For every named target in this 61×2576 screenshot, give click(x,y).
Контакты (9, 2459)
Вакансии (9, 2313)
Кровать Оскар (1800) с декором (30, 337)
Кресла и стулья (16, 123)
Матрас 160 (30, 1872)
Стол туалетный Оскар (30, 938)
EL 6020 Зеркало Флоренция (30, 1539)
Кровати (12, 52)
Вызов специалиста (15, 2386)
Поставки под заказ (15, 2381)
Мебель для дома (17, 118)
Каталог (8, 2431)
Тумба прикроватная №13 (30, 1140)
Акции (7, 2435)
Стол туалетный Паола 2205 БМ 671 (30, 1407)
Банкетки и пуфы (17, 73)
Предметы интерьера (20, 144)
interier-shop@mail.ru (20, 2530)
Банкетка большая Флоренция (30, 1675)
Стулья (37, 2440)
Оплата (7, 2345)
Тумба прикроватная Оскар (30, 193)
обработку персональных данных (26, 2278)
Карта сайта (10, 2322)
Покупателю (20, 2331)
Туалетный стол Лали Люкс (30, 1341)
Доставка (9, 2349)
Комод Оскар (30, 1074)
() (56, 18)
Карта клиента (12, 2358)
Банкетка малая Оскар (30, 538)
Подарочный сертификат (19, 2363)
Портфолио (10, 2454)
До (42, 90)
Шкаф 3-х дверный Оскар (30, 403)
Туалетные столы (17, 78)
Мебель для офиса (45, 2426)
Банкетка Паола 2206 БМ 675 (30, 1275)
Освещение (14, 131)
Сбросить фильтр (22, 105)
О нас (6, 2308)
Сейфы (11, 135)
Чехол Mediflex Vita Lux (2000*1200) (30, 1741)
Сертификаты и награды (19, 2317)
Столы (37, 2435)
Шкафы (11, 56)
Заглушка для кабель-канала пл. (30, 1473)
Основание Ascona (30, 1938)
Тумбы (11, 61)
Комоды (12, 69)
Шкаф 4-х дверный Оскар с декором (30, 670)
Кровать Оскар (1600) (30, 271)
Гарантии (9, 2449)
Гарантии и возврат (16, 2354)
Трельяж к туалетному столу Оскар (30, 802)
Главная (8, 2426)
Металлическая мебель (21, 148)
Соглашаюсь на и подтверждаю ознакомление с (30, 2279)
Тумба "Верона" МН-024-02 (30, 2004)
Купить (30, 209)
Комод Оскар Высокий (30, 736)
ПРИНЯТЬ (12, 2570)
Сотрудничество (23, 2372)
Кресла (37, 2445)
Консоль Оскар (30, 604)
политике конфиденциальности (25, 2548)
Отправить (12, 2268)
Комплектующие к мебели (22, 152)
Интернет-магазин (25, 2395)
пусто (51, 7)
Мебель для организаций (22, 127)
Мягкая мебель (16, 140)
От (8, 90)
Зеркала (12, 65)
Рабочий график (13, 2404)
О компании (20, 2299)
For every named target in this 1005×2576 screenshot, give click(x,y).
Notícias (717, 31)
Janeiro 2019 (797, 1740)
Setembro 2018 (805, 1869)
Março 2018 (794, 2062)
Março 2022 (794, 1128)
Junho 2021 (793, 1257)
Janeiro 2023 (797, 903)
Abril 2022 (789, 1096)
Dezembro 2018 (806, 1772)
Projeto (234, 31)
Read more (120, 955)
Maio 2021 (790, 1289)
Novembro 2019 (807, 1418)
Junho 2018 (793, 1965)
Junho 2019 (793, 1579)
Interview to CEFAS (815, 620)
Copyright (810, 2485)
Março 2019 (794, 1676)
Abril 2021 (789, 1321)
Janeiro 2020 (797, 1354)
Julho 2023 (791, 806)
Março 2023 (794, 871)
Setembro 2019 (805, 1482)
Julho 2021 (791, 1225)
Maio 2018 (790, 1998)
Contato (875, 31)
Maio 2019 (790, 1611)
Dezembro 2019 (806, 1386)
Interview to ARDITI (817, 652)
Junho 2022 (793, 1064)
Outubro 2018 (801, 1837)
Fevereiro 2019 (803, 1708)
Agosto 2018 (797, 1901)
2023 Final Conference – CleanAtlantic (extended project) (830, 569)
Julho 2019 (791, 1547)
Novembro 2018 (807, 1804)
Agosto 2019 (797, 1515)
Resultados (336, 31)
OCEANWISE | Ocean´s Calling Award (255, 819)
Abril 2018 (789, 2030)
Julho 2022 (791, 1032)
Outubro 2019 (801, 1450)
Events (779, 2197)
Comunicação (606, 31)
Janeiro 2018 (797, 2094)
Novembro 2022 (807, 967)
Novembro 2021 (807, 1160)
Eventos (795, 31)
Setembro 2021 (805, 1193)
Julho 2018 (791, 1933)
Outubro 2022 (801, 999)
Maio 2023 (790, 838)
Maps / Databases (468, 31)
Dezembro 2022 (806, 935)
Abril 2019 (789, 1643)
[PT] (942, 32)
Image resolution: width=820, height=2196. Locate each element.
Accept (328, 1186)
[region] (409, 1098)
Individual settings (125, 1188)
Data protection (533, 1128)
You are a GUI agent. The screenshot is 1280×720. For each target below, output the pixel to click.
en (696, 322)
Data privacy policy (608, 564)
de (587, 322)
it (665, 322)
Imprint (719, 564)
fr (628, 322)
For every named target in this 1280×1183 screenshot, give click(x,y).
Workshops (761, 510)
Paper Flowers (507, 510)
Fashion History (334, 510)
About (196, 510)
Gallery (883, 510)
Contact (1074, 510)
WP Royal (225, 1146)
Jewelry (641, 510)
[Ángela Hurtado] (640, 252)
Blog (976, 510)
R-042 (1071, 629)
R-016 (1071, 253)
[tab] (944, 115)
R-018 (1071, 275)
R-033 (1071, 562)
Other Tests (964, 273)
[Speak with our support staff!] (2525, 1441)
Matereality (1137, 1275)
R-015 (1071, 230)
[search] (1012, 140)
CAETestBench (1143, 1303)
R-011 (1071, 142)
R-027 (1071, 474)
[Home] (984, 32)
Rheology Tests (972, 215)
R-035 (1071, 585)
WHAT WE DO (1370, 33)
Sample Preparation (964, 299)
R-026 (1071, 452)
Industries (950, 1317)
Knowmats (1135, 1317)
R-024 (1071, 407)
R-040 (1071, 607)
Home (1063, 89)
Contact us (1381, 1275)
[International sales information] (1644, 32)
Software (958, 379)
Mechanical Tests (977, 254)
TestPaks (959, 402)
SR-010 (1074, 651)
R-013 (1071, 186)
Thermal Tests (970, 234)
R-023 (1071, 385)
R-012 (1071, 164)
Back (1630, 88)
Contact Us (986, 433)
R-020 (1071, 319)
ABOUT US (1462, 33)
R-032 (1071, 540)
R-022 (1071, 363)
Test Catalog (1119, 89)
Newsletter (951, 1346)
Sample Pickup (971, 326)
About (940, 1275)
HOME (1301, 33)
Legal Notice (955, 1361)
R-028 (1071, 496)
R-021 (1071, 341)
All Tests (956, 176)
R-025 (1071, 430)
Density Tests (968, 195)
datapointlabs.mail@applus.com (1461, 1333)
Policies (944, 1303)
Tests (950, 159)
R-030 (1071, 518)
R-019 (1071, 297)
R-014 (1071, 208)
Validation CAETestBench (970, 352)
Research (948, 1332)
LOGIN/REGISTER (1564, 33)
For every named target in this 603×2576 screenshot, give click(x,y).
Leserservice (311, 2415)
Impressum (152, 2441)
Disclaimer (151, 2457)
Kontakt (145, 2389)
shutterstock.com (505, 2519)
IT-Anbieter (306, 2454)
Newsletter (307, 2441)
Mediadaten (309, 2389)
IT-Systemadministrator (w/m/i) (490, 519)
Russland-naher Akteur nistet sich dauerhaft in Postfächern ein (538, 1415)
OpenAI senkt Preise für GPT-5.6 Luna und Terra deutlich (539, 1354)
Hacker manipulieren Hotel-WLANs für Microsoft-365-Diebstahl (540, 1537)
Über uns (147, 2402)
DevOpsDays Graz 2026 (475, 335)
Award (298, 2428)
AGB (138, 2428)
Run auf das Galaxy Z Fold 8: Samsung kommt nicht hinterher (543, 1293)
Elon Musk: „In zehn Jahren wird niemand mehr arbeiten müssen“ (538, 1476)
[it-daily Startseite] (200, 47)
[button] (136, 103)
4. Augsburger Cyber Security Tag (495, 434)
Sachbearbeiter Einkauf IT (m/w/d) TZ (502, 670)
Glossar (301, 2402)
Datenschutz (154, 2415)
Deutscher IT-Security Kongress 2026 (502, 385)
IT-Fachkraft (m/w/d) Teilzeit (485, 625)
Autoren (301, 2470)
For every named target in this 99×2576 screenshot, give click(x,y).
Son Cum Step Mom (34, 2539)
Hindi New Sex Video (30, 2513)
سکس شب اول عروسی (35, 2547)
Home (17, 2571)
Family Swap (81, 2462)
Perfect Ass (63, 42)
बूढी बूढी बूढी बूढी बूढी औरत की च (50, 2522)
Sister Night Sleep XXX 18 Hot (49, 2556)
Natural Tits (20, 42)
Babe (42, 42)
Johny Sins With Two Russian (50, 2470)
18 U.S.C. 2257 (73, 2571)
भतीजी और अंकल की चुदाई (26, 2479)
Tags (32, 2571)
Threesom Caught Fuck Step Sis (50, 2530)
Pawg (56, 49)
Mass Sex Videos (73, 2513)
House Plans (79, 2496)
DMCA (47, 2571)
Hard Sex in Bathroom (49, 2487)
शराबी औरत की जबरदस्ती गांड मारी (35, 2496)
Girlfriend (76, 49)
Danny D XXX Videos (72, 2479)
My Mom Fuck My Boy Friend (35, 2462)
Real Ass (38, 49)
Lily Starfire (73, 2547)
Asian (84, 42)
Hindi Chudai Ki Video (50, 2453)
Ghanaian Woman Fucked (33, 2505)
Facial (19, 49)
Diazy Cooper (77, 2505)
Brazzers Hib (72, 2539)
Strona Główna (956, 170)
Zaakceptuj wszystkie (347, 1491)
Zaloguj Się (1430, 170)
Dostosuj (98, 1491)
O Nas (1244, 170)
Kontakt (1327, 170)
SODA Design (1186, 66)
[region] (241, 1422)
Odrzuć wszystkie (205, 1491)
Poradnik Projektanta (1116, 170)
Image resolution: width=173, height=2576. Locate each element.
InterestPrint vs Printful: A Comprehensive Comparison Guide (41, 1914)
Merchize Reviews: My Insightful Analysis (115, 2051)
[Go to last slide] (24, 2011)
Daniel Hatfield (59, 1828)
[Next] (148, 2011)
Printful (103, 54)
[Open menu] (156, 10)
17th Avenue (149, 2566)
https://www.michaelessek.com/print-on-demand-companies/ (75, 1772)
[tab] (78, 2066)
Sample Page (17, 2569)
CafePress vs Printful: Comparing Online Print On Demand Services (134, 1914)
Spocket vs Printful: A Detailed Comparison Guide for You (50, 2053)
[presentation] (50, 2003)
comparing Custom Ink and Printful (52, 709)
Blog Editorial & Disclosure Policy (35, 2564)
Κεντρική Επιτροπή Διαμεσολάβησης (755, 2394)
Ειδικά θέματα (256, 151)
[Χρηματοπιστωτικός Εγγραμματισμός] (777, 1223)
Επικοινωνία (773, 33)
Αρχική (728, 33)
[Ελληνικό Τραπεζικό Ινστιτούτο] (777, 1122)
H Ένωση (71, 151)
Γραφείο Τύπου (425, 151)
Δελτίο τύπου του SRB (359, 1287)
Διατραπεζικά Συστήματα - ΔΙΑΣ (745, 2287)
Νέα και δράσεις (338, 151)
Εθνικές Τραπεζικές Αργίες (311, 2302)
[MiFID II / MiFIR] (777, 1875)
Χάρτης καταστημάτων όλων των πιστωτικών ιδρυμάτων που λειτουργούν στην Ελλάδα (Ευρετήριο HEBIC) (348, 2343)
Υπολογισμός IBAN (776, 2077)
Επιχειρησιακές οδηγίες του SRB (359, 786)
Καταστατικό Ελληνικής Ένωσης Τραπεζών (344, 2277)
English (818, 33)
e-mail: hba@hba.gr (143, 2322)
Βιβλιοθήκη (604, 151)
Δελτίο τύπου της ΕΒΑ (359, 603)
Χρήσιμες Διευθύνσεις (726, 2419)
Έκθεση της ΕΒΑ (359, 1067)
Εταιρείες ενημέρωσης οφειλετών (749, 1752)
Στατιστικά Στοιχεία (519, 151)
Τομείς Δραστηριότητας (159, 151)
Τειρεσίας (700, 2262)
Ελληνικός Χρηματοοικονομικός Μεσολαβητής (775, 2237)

^^^^^^^^

### TASK
Number of lines in the records above holding the word "Δελτίο": state it and nothing else.

### ANSWER FOR THIS EXERCISE
2